Right now I’m very much in the “small lab, lots of rough edges” phase, but it feels like we’re building toward the same kind of world you’re gesturing at:
people + institutions + agents, not just “a chatbot.”
Really appreciate you taking the time to respond. It’s encouraging to see folks at Anthropic thinking in terms of institutions and processes and not just raw capability – that’s the conversation I’m most excited to keep having. And Jack FANTASTIC job on 4.5 Opus, you guys knocked it outa the park on that one !
Best,
John
Great piece. I would love to hear more about the Poison Fountain.
Hi! Loved reading your initial story. The way you pursue narration and writing alongside the other ai news really inspires me.
Do you have any advice for someone who wants to start using AI agents more? Is there a good resource—other than just using them?
Honestly, just use Claude Code (or Claude Cowork) for a while to develop your intuitions. If you have a blank page problem, then try to do something that's hard in a browser - e.g., context length limits can make hard to do multiple papers in a browser, but you can use CC to iteratively read and summarize arbitrary numbers of papers on your desktop, etc.
I didn’t get how you moved from eating a foil wrapped cheese sandwich to solving world inequality.

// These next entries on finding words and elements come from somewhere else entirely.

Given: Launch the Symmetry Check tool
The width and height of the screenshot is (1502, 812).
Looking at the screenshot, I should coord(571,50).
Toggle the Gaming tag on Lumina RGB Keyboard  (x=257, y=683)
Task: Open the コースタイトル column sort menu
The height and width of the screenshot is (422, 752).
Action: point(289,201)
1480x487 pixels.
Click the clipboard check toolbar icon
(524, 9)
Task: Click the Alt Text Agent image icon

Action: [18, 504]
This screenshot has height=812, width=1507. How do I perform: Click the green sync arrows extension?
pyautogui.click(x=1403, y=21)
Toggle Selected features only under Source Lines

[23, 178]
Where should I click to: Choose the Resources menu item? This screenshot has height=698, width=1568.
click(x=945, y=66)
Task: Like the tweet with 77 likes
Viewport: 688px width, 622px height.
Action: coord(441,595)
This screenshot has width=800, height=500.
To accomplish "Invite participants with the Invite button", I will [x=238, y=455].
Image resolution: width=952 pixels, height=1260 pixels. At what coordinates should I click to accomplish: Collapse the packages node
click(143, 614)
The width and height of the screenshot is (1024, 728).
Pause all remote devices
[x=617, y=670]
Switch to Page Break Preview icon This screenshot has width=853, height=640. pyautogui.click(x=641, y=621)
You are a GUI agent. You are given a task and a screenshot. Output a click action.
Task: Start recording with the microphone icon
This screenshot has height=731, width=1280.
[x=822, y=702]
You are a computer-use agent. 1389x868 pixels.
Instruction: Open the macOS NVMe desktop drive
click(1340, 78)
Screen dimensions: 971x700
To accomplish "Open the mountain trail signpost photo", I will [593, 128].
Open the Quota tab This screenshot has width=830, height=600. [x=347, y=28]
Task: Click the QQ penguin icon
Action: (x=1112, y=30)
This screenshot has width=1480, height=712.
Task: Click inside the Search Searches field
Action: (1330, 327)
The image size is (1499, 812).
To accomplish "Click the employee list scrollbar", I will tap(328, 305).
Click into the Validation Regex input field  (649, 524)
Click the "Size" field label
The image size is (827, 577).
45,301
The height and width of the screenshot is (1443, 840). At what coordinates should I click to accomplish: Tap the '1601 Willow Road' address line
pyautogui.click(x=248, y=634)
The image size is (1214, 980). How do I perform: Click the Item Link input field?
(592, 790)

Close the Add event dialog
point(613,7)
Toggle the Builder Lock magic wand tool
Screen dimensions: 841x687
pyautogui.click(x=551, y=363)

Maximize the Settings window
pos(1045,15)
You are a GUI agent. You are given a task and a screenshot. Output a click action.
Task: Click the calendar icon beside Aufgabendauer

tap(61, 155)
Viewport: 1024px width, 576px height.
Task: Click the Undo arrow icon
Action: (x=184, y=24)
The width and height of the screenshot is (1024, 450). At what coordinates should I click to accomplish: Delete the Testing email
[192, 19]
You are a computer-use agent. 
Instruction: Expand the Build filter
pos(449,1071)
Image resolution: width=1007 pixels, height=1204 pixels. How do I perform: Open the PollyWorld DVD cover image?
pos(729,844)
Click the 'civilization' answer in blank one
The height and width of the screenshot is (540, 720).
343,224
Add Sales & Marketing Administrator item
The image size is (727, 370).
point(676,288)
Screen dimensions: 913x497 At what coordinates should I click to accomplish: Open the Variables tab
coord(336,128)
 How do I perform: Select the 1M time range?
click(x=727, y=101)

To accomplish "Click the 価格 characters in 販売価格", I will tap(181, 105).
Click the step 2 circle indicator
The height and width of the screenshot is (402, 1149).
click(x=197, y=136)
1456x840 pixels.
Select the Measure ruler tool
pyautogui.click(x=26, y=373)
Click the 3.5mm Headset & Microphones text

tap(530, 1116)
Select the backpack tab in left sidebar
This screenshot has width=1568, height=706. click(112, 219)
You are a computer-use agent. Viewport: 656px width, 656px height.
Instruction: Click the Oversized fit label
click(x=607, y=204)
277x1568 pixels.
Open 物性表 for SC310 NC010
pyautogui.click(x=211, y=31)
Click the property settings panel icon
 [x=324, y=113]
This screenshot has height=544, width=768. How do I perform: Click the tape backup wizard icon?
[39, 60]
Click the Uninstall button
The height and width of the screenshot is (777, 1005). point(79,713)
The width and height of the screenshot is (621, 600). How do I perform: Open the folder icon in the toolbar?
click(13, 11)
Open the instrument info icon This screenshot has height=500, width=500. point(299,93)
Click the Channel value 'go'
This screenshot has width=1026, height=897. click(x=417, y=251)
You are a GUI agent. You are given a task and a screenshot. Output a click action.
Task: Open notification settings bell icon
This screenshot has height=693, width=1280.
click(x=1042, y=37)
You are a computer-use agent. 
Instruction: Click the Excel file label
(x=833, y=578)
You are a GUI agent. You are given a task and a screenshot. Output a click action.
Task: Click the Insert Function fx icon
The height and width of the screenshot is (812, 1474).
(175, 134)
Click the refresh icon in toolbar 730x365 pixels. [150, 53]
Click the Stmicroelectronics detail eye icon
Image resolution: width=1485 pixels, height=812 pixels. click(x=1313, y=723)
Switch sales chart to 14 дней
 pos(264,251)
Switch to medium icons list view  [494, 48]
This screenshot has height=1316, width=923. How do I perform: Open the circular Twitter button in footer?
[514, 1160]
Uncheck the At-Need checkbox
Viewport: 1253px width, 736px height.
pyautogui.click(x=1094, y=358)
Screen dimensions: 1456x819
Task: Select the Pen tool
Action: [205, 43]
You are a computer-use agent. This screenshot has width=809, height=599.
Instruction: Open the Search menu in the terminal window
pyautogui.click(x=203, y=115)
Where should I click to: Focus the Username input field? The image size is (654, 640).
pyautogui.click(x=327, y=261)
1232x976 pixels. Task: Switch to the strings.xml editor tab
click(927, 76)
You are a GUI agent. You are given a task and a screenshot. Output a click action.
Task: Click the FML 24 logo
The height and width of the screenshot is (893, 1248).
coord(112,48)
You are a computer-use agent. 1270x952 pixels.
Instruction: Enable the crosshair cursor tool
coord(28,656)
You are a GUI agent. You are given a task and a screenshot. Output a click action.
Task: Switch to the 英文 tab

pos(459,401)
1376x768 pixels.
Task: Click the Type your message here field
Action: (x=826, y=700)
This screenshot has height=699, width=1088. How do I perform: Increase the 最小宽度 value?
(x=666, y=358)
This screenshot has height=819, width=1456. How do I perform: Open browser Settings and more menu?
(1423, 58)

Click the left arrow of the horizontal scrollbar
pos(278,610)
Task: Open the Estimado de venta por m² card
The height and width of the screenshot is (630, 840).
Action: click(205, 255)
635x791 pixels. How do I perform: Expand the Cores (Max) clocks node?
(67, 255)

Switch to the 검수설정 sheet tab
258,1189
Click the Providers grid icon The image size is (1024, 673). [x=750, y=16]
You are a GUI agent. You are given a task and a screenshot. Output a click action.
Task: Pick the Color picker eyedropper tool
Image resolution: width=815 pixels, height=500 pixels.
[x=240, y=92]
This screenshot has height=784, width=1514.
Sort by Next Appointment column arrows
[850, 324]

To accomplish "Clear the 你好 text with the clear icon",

Be honest: did you use an agent to write this?
Nope, all hand written.
Excellent, Thanks for sharing!
Good signal-to-noise ratio in these roundups. The policy implications section is especially relevant.
Not ‘my agents are working’. ‘I’ve designed a system worth setting loose.’ That’s the real question. The orchestrator mindset is structurally different from the operator mindset, and most people won’t make that shift until it’s obvious.
Accurate. The evaluation methodology point especially — that's the hinge that a lot of architectural decisions turn on.